Given records:
________________________
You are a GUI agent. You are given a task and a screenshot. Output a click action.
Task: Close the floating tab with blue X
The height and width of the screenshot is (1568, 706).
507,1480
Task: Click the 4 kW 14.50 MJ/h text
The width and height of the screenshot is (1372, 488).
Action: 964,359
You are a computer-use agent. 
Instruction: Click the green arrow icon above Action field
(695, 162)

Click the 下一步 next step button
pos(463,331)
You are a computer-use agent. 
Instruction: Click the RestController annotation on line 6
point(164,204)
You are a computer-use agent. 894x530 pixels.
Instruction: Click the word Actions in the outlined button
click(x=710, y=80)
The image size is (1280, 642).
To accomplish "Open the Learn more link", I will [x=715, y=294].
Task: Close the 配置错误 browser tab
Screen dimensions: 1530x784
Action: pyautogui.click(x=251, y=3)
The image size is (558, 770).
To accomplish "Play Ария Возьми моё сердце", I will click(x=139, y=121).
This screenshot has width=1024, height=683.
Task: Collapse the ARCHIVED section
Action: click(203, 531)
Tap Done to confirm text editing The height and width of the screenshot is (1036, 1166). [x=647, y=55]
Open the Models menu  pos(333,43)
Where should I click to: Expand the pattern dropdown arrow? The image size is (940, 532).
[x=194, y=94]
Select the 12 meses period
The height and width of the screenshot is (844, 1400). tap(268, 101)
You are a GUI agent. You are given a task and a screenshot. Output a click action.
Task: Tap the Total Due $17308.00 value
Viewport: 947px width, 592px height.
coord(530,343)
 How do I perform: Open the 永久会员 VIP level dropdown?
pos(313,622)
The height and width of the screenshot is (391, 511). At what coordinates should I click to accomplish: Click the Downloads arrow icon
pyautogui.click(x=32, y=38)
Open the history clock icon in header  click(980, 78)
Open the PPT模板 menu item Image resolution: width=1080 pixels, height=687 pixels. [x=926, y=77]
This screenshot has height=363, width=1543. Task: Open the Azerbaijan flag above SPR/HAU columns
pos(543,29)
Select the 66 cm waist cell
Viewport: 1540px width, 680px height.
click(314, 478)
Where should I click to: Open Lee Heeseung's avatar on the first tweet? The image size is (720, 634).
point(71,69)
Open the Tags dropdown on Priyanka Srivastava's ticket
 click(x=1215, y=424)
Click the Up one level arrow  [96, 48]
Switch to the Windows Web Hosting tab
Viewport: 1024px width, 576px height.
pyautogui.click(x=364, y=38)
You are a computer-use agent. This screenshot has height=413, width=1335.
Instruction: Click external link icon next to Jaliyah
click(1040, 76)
________________________
Work to complete: Starting from the line containing "Select the 66 cm waist cell" and ending with the final line of the data, reproduce each line exactly as it appears, including no other lines.

Completed task:
Select the 66 cm waist cell
Viewport: 1540px width, 680px height.
click(314, 478)
Where should I click to: Open Lee Heeseung's avatar on the first tweet? The image size is (720, 634).
point(71,69)
Open the Tags dropdown on Priyanka Srivastava's ticket
 click(x=1215, y=424)
Click the Up one level arrow  [96, 48]
Switch to the Windows Web Hosting tab
Viewport: 1024px width, 576px height.
pyautogui.click(x=364, y=38)
You are a computer-use agent. This screenshot has height=413, width=1335.
Instruction: Click external link icon next to Jaliyah
click(1040, 76)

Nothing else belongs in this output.